# [Assignment]
Scan the material below for "header", then return each line that contains it.

-- Opening Marker --

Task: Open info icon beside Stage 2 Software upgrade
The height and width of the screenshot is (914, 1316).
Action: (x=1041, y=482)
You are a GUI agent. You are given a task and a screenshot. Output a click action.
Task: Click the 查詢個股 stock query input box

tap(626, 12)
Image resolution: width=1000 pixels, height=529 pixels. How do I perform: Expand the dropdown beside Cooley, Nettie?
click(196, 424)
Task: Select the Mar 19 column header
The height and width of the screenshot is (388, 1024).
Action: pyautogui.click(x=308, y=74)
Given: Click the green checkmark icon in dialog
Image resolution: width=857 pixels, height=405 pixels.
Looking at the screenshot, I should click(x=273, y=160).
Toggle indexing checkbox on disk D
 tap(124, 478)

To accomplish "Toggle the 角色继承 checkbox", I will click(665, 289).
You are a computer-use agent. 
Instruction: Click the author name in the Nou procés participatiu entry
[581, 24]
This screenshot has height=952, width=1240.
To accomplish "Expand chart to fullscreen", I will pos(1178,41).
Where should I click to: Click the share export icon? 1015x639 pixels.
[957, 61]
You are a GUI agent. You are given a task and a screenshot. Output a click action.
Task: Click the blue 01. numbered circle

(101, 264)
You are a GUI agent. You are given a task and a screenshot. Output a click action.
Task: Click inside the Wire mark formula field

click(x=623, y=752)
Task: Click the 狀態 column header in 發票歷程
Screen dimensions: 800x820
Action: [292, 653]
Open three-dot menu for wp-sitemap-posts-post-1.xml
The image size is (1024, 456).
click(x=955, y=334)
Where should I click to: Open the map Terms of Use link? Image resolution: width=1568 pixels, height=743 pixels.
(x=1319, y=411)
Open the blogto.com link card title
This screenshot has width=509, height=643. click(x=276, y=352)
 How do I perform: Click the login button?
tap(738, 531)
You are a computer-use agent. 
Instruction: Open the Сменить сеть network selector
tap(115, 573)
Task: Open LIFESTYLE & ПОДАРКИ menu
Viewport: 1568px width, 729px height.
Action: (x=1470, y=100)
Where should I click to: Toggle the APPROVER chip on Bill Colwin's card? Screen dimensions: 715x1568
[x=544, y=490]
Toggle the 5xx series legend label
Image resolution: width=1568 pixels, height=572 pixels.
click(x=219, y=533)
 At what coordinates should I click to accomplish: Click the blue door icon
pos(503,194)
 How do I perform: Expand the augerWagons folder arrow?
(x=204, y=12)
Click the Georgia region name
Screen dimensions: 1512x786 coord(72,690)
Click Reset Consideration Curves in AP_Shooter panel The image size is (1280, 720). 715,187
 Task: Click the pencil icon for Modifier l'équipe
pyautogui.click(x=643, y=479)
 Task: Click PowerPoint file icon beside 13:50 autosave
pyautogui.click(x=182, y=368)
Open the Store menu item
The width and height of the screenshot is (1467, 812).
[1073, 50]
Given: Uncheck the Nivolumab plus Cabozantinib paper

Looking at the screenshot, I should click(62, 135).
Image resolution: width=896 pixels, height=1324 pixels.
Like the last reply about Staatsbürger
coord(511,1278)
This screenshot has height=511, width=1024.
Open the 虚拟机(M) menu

-- Closing Marker --

# [Response to the task]
Task: Select the Mar 19 column header
Task: Click the 狀態 column header in 發票歷程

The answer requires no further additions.